# START OF TEXT BLOCK

Why
When Naked Element was still a thing, we used DigitalOcean almost exclusively for our client’s hosting. For the sorts of projects we were doing it was the most straightforward and cost effective solution. DigitalOcean provided managed databases, but there was no facility to automatically back them up. This led us to develop a Python based program which was triggered once a day to perform the backup, push it to AWS S3 and send a confirmation or failure email.
We used Python due to familiarity, ease of use and low installation dependencies. I’ll demonstrate this later on in the Dockerfile. S3 was used for storage as DigitalOcean did not have their equivalent, ‘Spaces’, available in their UK data centre. The closest is in Amsterdam, but our clients preferred to have their data in the UK.
Fast forward to May 2020 and I’m working on a personal project which uses a PostgreSQL database. I tried to use a combination of AWS and Terraform for the project’s infrastructure (as this is what I am using for my day job) but it just became too much effort to bend AWS to my will and it’s also quite expensive. I decided to move back to DigitalOcean and got the equivalent setup sorted in a day. I could have taken advantage of AWS’ free tier for the database for 12 months, but AWS backup storage is not free and I wanted as much as possible with one provider and within the same virtual private network (VPC).
I was back to needing my own backup solution. The new project I am working on uses Docker to run the main service. My Droplet (that’s what Digital Ocean calls its Linux server instances) setup up is minimal: non-root user setup, firewall configuration and Docker install. The DigitalOcean Market Place includes a Docker image so most of that is done for me with a few clicks. I could have also installed Python and configured a backup program to run each evening. I’d also have to install the right version of the PostgreSQL client, which isn’t currently in the default Ubuntu repositories, so is a little involved. As I was already using Docker it made sense to create a new Docker image to install everything and run a Python programme to schedule and perform the backups. Of course some might argue that a whole Ubuntu install and configure in a Docker image is a bit much for one backup scheduler, but once it’s done it’s done and can easily be installed and run elsewhere as many times as is needed.
There are two more decisions to note. My new backup solution will use DigitalOcean spaces, as I’m not bothered about my data being in Amsterdam and I haven’t implemented an email server yet so there are no notification emails. This resulted in me jumping out of bed as soon as I woke each morning to check Spaces to see if the backup had worked, rather than just checking for an email. It took two days to get it all working correctly!
What
I reached for Naked Element’s trusty Python backup program affectionately named Greenback after the arch enemy of Danger Mouse (Green-back up, get it? No, me neither…) but discovered it was too specific and would need some work, but would serve as a great template to start with.
It’s worth nothing that I am a long way from a Python expert. I’m in the ‘reasonable working knowledge with lots of help from Google’ category. The first thing I needed the program to do was create the backup. At this point I was working locally where I had the correct PostgreSQL client installed, db_backup.py:
db_connection_string=os.environ['DATABASE_URL']
class GreenBack:
def backup(self):
datestr = datetime.now().strftime("%d_%m_%Y_%H_%M_%S")
backup_suffix = ".sql"
backup_prefix = "backup_"

# END OF TEXT BLOCK

### [TASKS FOR THIS EXERCISE]
**a)** Please render this sentence from the post on backing up DigitalOcean databases into Spanish: "The closest is in Amsterdam, but our clients preferred to have their data in the UK."
**b)** Carry the post on backing up DigitalOcean databases forward from its last line of code.

# START OF RECORD EXTRACTS

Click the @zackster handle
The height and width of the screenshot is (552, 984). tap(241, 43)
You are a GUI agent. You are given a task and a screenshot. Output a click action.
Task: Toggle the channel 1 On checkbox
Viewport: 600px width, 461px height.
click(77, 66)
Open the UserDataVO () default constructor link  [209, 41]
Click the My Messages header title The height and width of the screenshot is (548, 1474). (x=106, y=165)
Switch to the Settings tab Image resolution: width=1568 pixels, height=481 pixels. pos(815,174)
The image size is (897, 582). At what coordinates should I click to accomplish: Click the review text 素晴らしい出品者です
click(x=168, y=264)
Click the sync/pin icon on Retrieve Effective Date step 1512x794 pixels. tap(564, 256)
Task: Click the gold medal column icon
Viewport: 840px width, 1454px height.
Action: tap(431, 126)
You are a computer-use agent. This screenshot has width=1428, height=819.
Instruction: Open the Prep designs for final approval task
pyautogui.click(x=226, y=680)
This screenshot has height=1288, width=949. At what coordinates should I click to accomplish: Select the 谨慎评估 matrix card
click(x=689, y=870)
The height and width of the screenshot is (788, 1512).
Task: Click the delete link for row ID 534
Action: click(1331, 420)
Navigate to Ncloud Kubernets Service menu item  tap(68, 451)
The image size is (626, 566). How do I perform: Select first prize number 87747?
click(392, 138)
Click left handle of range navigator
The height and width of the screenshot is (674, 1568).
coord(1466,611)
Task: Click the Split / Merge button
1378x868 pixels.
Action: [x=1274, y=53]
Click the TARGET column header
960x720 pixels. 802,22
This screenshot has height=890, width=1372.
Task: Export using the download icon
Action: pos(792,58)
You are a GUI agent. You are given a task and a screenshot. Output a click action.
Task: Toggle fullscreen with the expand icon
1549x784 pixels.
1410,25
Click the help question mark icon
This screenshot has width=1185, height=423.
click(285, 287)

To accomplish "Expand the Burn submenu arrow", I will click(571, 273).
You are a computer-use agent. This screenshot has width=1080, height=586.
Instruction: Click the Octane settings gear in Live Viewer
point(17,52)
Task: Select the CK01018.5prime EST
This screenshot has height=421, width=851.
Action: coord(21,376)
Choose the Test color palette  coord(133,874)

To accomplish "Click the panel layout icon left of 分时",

# END OF RECORD EXTRACTS

### [THE RESULTS]
**a)** El más cercano está en Ámsterdam, pero nuestros clientes preferían tener sus datos en el Reino Unido.

**b)**
destination = backup_prefix + datestr + backup_suffix
backup_command = 'sh backup_command.sh ' + db_connection_string + ' ' + destination
subprocess.check_output(backup_command.split(' '))
return destination
I want to keep anything sensitive out of the code and out of source control, so I’ve brought in the connection string from an environment variable. The method constructs a filename based on the current date and time, calls an external bash script to perform the backup:
# connection string
# destination
pg_dump $1 > $2
and returns the backup file name. Of course for Ubuntu I had to make the bash script executable. Next I needed to push the backup file to Spaces, which means more environment variables:
region=''
access_key=os.environ['SPACES_KEY']
secret_access_key=os.environ['SPACES_SECRET']
bucket_url=os.environ['SPACES_URL']
backup_folder='dbbackups'
bucket_name='findmytea'
So that the program can access Spaces and another method:
class GreenBack:
...
def archive(self, destination):
session = boto3.session.Session()
client = session.client('s3',
region_name=region,
endpoint_url=bucket_url,
aws_access_key_id=access_key,
aws_secret_access_key=secret_access_key)
client.upload_file(destination, bucket_name, backup_folder + '/' + destination)
os.remove(destination)
It’s worth noting that DigitalOcean implemented the Spaces API to match the AWS S3 API so that the same tools can be used. The archive method creates a session and pushes the backup file to Spaces and then deletes it from the local file system. This is for reasons of disk space and security. A future enhancement to Greenback would be to automatically remove old backups from Spaces after a period of time.
The last thing the Python program needs to do is schedule the backups. A bit of Googling revealed an event loop which can be used to do this:
class GreenBack:
last_backup_date = ""
def callback(self, n, loop):
today = datetime.now().strftime("%Y-%m-%d")
if self.last_backup_date != today:
logging.info('Backup started')
destination = self.backup()
self.archive(destination)
self.last_backup_date = today
logging.info('Backup finished')
loop.call_at(loop.time() + n, self.callback, n, loop)
...
event_loop = asyncio.get_event_loop()
try:
bk = GreenBack()
bk.callback(60, event_loop)
event_loop.run_forever()
finally:
logging.info('closing event loop')
event_loop.close()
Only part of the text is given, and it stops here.